• **Exercise brief**: Which lines of the data below hold "computer"? Copy each of them.

• **Records for the task**:
§ §

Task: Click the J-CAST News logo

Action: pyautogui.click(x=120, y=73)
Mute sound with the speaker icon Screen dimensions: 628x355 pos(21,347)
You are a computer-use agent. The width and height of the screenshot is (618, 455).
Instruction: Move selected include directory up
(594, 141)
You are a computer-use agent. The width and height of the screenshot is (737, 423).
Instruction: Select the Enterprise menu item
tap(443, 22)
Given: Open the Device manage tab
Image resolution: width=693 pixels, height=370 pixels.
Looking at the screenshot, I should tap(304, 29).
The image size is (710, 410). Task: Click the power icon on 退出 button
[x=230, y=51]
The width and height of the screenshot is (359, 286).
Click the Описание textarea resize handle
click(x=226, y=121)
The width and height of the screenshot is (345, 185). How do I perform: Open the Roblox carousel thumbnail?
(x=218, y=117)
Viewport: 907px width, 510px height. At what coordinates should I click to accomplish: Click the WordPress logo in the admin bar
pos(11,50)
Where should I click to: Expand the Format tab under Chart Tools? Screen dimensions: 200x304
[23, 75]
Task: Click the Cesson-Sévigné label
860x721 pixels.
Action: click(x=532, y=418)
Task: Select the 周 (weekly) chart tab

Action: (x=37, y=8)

§ §

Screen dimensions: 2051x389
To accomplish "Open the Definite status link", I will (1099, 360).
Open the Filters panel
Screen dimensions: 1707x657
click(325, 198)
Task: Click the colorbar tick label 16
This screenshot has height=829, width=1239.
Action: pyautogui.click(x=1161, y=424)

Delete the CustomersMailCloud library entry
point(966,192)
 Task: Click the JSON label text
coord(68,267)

§ §

• **Answer to the problem**:
You are a computer-use agent. The width and height of the screenshot is (618, 455).
You are a computer-use agent. The width and height of the screenshot is (737, 423).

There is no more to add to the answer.